-- GIVEN TEXT --
——

Small development offers the best promise to repair New Haven’s budget woes — and quickly. It has the potential to raise revenues beyond just erasing budget problems and could lead to dropping tax rates.

Small development, if implemented properly, would mobilize hundreds of untapped small local developers, builders, and finance, keeping money in New Haven. Its affordability would draw a host of motivated young people downtown, launching a “start-up city” and recovering New Haven’s deserved global recognition as an innovative and thriving city.

Here are two examples in Boston’s North End and Beacon Hill. The images depict residential and commercial/mixed-use. There currently is no intimate small development in New Haven.

In Boston’s case, there is so much intimate small development filling what could have been vacant land that Bostonians pay 20% the taxes New Haven residents pay for the same value property.

——

(Text and item location entries)

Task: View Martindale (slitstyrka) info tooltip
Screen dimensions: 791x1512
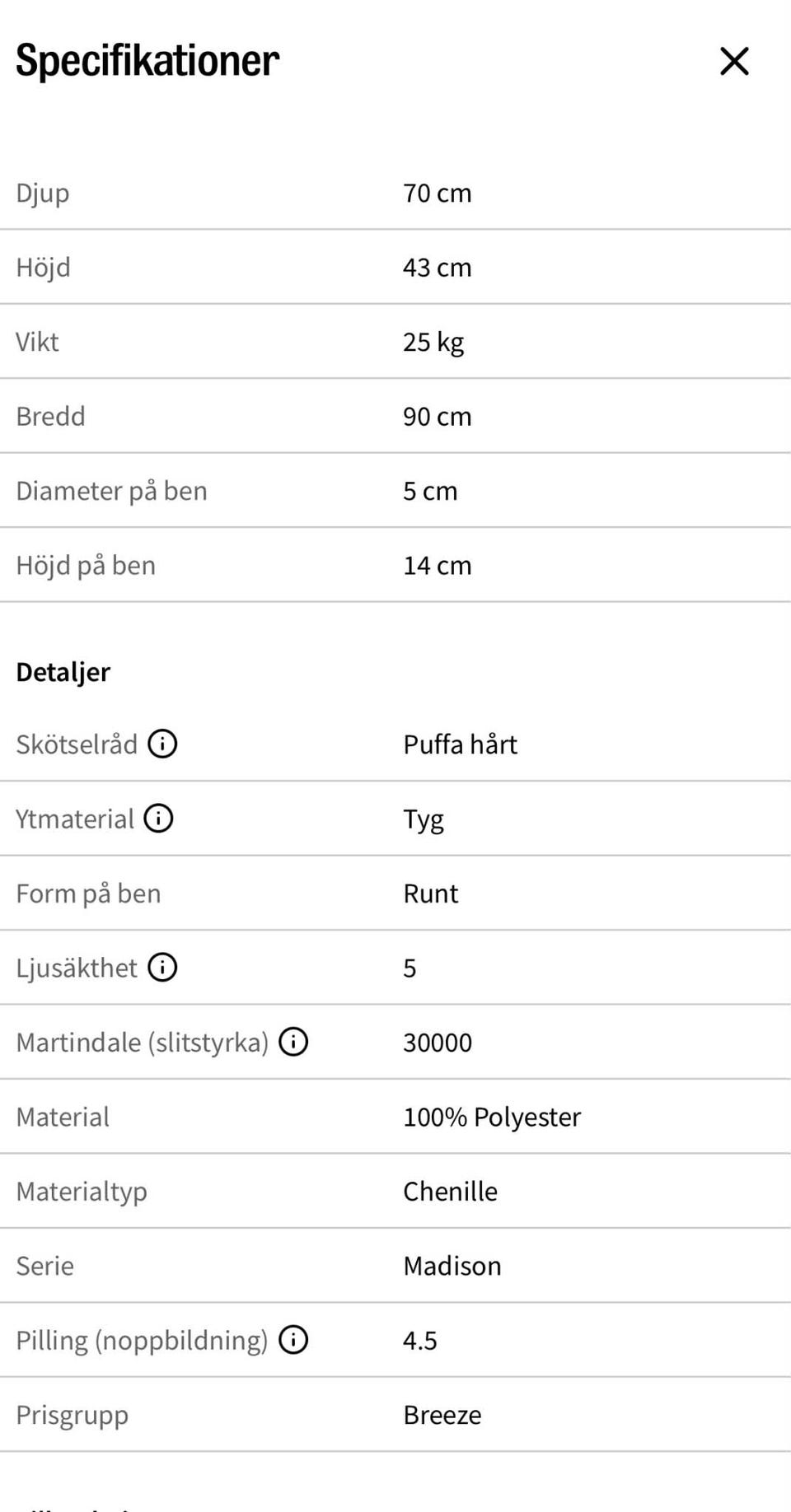Action: pos(293,1042)
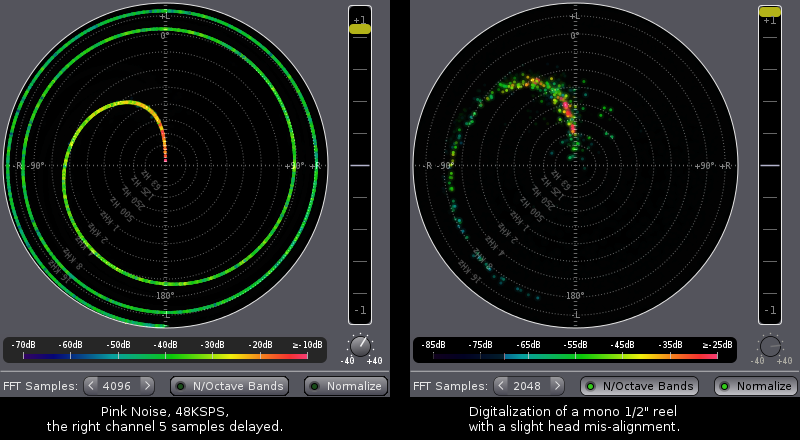Click yellow correlation indicator in right meter
800x440 pixels.
click(770, 11)
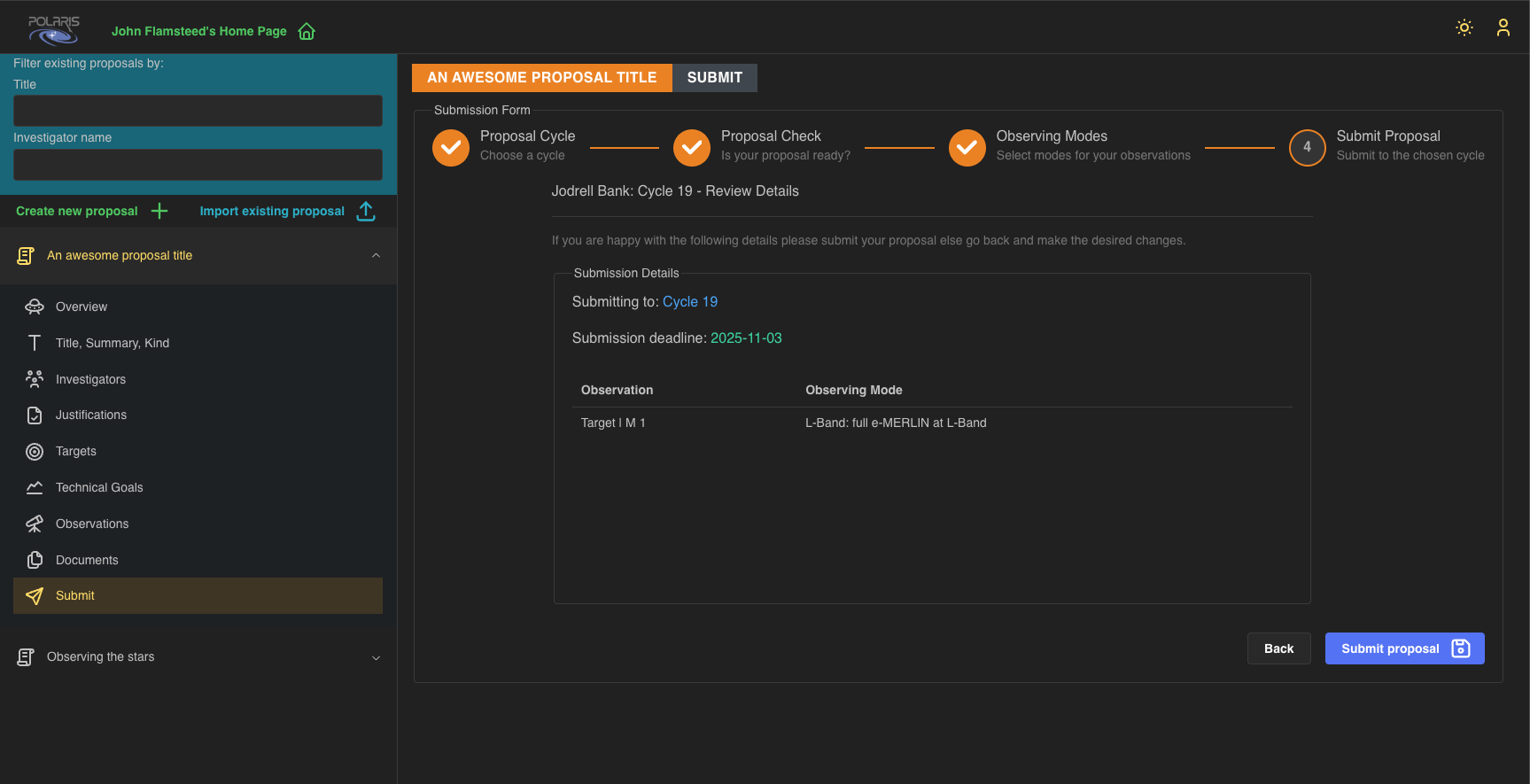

——

-- SHORT PROBLEM --
Continue the piece on small development in New Haven, starting after its last sentence. The records play no part in the work.

-- TASK RESPONSE --
Tax-wise, New Haven is a tiny village supporting a large city. Currently, 70-80% of New Haven is vacant land, including overly wide streets, surface lots, off-street parking, parking garages and vacant lots. These make up the majority of land that produces no or very little tax revenue. Accommodating cars is extremely expensive, and we all pay whether we own a car or not. Before cars, percentages were reversed: only 20-30% of old cities were vacant.

The six-acre example below illustrates how a different perspective can explode tax rolls and social vibrancy. Just by narrowing State Street and dividing vacant land to small parcels, the city gains $4.6 million in taxes and 1,800 dwelling units.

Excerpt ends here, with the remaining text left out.